Last week Ta-Nehisi Coates argued that there were parallels between October 7 and the Nat Turner rebellion. Appearing on Trevor Noah’s podcast, Coates pointed out that in both cases, oppressed people committed horrific acts, including the murder of children. He talks about how difficult it is to value the lives of the oppressed while at the same time condemning the violence against innocents done in the name of resistance.
Many (Jewish and non-Jewish) Zionist commenters have attacked Coates for talking about this issue honestly. I found the discussion thoughtful and admirable though. In particular, I think the comparison with Nat Turner—who is often referenced in contemporary discussions as an unambiguously heroic figure—was telling and important. Slave revolts could be extremely violent, and Nat Turner in particular planned atrocities as part of his strategy. Given the horrific dehumanization of slavery, what moral lines do we draw around resistance? Does “by any means necessary” include the murder of children? What about when the alternative to resistance is letting the oppressors murder the children of the oppressed?
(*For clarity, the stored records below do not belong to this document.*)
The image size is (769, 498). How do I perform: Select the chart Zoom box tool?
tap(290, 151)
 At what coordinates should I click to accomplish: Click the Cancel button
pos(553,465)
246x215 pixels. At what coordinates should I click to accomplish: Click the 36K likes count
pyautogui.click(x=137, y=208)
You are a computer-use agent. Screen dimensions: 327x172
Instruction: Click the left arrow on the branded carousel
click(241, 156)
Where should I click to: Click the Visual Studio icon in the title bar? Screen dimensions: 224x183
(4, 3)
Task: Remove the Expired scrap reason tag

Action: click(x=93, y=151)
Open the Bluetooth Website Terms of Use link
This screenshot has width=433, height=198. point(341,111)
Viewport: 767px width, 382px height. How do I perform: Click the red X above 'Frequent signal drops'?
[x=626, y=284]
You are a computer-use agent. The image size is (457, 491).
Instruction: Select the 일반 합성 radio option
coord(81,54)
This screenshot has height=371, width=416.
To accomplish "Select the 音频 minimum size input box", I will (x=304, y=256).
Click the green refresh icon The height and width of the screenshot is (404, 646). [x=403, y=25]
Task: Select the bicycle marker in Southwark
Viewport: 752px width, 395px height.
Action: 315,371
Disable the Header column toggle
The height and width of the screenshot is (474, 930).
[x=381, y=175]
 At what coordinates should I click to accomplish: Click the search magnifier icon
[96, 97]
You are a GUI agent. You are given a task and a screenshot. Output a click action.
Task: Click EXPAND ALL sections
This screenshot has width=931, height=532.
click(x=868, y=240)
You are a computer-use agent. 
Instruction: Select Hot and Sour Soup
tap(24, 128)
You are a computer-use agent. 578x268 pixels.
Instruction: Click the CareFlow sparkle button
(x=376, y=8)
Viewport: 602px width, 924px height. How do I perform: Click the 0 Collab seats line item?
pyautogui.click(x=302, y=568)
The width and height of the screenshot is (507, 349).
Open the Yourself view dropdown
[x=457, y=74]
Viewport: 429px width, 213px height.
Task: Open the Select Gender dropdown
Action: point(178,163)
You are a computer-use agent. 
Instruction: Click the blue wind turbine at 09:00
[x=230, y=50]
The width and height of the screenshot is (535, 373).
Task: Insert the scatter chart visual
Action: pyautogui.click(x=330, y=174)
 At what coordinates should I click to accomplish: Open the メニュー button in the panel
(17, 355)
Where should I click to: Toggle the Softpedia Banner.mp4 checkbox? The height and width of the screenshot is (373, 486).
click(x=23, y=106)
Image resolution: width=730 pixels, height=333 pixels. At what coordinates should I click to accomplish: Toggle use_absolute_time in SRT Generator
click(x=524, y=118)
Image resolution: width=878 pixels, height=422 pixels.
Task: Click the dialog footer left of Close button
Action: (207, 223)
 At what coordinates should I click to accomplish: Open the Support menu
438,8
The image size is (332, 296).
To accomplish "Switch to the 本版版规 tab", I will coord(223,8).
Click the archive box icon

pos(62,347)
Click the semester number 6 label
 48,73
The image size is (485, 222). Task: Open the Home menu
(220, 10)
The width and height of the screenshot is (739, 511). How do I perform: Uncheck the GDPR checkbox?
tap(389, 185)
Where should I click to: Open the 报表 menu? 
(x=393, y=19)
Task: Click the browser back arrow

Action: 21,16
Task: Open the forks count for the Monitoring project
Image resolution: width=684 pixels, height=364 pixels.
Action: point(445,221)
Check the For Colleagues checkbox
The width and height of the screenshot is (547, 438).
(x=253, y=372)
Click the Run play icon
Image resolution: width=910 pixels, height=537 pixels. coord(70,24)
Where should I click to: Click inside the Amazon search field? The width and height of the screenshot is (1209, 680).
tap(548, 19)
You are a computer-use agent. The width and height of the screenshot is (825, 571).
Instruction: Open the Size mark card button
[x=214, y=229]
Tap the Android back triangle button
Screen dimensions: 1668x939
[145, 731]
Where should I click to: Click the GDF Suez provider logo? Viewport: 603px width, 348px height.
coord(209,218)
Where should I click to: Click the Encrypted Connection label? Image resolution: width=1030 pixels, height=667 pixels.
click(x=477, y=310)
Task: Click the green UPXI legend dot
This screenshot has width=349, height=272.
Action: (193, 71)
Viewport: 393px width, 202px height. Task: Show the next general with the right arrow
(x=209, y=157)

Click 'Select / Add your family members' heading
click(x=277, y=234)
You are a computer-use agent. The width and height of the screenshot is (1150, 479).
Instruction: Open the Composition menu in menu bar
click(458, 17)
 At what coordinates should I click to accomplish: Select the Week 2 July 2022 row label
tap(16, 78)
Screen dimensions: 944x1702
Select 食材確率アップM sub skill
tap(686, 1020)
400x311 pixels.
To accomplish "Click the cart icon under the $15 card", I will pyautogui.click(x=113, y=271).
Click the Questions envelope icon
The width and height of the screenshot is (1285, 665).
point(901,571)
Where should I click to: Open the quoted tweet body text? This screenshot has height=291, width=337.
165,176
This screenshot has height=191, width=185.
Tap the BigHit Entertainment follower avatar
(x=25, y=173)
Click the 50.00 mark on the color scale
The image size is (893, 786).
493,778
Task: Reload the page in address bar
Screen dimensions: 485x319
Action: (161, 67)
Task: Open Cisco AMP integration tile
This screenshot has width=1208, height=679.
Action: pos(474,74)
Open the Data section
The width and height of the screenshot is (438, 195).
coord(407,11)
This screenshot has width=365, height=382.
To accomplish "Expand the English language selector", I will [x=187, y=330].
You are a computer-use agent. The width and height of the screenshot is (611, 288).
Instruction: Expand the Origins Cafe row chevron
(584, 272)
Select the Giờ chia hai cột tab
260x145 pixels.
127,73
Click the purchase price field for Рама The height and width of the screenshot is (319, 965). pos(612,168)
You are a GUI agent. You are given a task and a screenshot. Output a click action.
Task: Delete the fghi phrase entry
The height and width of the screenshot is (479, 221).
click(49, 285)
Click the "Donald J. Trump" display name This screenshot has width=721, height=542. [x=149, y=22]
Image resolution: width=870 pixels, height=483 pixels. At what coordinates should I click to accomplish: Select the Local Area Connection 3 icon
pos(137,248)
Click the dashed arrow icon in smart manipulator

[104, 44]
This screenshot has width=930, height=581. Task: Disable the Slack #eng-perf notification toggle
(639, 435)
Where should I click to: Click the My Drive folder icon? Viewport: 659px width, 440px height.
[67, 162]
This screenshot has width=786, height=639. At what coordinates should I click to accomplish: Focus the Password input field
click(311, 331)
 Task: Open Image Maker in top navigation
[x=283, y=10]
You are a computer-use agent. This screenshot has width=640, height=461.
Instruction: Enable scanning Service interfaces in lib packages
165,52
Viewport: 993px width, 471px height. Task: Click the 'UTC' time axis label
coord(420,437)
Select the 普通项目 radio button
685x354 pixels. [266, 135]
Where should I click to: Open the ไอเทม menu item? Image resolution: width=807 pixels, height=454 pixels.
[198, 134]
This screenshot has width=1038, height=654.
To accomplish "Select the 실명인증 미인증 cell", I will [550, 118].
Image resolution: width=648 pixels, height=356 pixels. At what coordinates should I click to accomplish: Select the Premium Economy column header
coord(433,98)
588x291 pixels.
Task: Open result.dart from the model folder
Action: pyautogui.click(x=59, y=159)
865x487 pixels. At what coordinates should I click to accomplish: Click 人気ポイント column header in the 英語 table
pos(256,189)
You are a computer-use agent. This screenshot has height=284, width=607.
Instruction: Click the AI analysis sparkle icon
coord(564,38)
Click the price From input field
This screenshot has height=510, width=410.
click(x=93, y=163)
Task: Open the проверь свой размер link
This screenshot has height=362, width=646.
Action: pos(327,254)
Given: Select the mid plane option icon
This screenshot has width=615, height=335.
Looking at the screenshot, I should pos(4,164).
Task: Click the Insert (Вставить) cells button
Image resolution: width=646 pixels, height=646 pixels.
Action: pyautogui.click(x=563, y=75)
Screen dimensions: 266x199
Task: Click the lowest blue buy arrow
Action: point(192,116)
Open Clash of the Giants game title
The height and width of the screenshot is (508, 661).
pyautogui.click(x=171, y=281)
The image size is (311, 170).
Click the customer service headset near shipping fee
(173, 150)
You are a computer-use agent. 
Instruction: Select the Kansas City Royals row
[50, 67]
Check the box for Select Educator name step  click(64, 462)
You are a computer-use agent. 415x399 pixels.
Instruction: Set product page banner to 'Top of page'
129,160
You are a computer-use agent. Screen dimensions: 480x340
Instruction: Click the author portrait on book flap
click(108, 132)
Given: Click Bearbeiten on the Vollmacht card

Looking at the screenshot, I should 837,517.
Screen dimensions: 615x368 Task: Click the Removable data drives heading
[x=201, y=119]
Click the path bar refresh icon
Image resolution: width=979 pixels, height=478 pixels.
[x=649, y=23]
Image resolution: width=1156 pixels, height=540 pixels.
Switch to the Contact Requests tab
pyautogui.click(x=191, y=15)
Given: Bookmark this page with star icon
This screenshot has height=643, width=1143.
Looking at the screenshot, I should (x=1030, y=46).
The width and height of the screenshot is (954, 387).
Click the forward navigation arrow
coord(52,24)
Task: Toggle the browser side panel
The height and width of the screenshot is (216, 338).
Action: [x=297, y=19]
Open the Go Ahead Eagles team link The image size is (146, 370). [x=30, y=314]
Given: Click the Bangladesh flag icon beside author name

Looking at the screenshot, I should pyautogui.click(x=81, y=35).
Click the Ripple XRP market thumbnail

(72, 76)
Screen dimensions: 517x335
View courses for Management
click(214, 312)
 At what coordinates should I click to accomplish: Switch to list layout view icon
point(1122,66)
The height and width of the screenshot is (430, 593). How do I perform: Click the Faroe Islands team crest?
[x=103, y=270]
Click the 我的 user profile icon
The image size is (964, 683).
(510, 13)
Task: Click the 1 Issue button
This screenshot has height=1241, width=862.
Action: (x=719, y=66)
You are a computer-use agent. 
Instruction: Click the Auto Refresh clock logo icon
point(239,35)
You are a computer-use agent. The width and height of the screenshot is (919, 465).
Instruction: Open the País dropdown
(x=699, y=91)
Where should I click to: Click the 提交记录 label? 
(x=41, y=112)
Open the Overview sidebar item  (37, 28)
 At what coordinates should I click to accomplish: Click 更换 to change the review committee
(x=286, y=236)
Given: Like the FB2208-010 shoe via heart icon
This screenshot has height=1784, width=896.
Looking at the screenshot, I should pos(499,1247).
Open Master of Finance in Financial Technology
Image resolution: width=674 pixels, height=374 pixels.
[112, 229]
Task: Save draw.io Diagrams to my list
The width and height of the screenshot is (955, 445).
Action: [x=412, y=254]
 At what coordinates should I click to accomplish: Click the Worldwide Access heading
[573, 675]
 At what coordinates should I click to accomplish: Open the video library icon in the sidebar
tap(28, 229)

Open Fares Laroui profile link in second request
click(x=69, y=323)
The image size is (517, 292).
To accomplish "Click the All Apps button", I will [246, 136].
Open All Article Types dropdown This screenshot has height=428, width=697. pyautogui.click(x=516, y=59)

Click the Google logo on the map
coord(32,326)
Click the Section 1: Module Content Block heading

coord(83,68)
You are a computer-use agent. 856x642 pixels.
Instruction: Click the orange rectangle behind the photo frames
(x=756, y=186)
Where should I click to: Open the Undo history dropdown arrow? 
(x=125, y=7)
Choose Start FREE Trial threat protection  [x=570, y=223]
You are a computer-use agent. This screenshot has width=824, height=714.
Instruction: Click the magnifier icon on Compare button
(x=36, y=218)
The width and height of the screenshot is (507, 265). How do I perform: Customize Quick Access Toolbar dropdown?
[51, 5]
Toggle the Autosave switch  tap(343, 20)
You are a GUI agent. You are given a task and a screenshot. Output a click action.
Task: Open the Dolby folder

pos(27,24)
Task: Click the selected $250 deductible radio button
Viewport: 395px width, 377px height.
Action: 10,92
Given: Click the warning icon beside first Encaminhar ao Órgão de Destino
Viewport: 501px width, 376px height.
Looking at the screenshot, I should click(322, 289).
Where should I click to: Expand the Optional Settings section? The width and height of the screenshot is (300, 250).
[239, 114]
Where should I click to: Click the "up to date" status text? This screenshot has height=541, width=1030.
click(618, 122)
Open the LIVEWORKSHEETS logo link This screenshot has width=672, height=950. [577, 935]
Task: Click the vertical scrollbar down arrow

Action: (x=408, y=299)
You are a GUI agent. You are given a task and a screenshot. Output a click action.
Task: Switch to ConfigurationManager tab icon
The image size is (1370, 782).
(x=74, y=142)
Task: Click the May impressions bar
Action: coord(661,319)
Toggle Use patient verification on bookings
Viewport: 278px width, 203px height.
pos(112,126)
I think one problem with dealing with these issues is that the narratives of resistance we’re offered by (say) Hollywood embrace violence as spectacle without offering much insight into the consequences of violence. In that context, I thought I’d reprint the piece below about Nat Turner, and how his story really doesn’t fit well with the usual storytelling tropes of oppression and rebellion.
This first ran on Splice Today back in 2016. And no, I still haven’t seen Nate Parker’s THE BIRTH OF A NATION! This reminds me I need to, though.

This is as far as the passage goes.